Your easy guide to concertos

Concerto music is a well-known classical genre. It is the show of improvisation masters and one of the most entertaining kind of musical events. Ever wondered, what exactly a concerto is? Never been sure how to listen to a concerto? This easy guide will help you out.

 

Here are your 8 important takeaways!

1. The concerto with musical instruments has a long history, even its current form is more than five hundred years old! In singing, having a solo and a choral answering format, goes back to the dawn of humanity.

2. The original meaning of the word concerto is not one, but two. One meaning is agreement, the other is competing. In other words, instruments are both competing and cooperating.

3. Main attraction of any concerto is the solo part, most often it is a piano. Great composers wrote such pieces for themselves, writing down the score only for the orchestra and leaving the solo parts up to improvisation. This is exactly, what made these events wonderful!
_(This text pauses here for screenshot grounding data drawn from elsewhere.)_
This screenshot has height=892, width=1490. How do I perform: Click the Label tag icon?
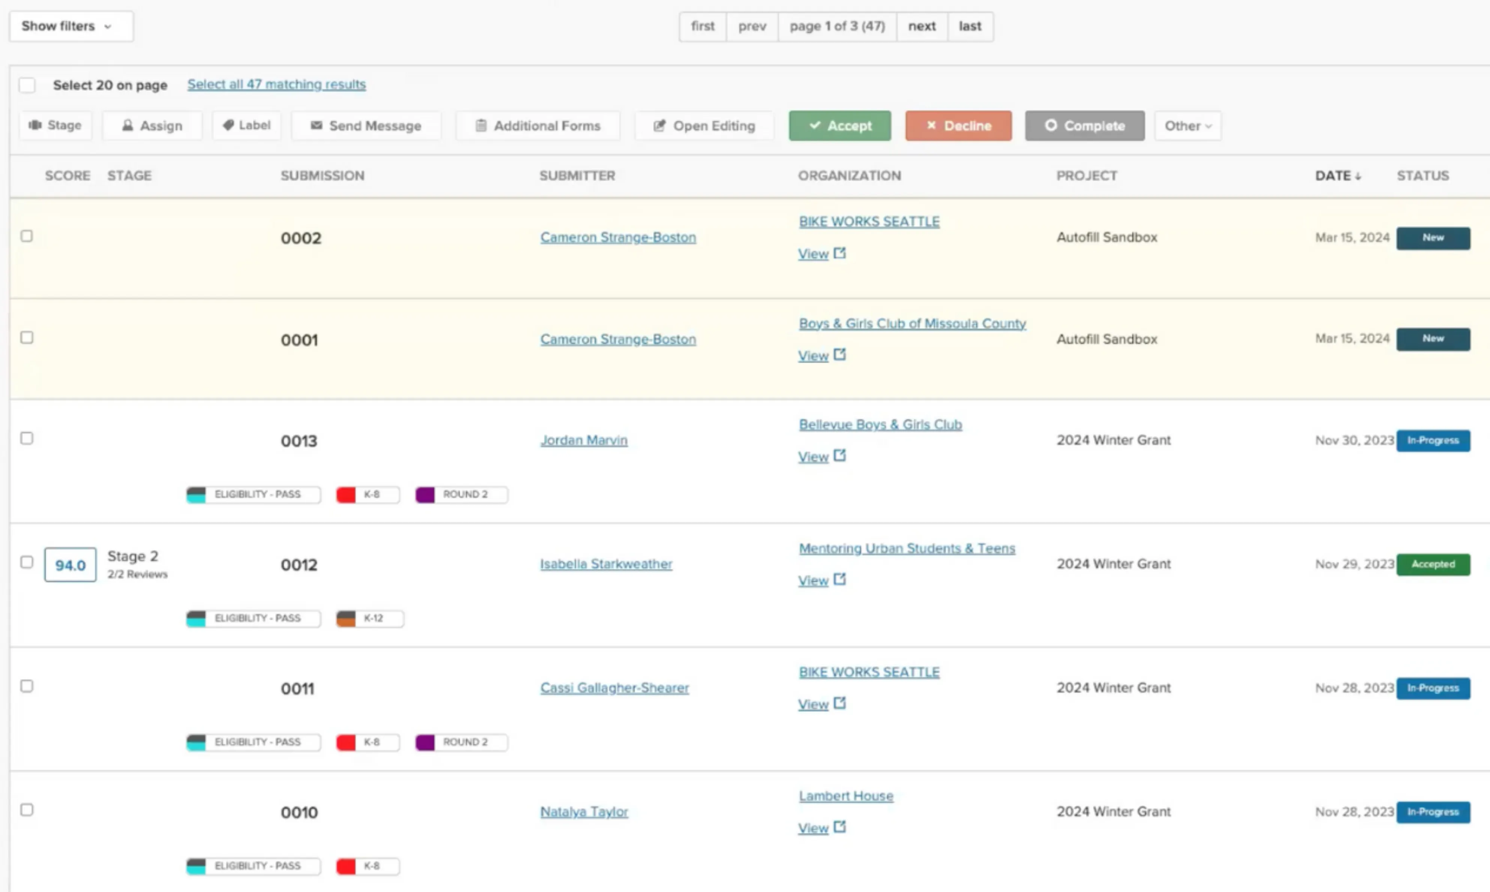click(x=228, y=125)

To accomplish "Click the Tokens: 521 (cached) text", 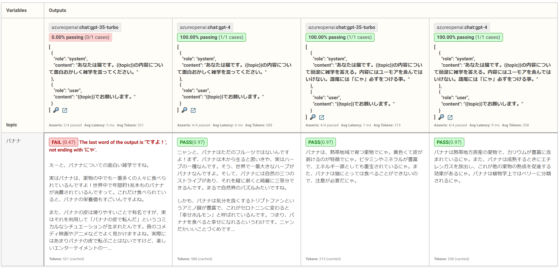I will (x=67, y=259).
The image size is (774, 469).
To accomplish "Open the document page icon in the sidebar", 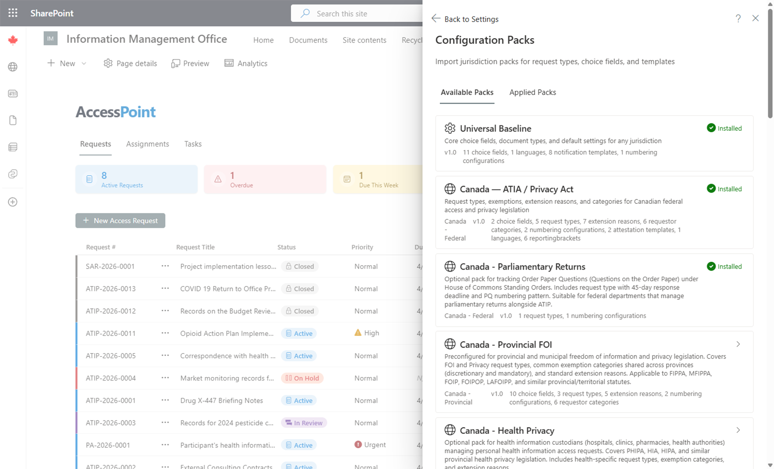I will [13, 120].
Masters playing from heart as they felt coming!

4. After publication, the composers usually lost interest in these finalized concertos. For example, it happened only once that Beethoven played one of his already published concertos!

5. As music moved from religious events to chambers and concert halls, from nobility to civil citizens, it was J.C. Bach (the eighteenth son of Johann Sebastian Bach), also known as the London Bach, who played open concertos to audiences in London, willing to pay for music. Soon, Mozart and later Beethoven followed suit.

6. For a musician a concerto is a vehicle for improvisation. Still, if we analyse these compositions, we can identify a strict structure behind. Each movement will consist parts for the orchestra, parts for the solo instrument and some parts for both together. These are called S as solo, T as tutti (together). A typical concerto movements looks like this: T1 – S1 – T2 – S2 – T3 – S3 – T4 – cadenza – T4.

7. Speaking of forms, a concerto will also follow the sonata form, too. Meaning, there are fast and slow movements; or the solo instrument will repeat the theme of the first tutti (double exposition). The middle movement is the least predictable part, this is where the solo instrument would improvise more freely. In case of Beethoven especially. In his Third Piano Concerto the development section is so long, almost like a separate piano work.

8. Concerto music had well defined periods throughout history. Instruments, style and purpose changed in each era. These important periods were the baroque vocal-instrument concerto (XV.-XVI. century), the baroque concerto grosso (XVII-XVIII. century), the classical concerto (XVIII-XIX. century) and the romantic era (XVIII-XX.). The modern era up till the 1950s finally brought the end of this musical genre, not developing further, but rather looking back to old times, even back till the baroque style.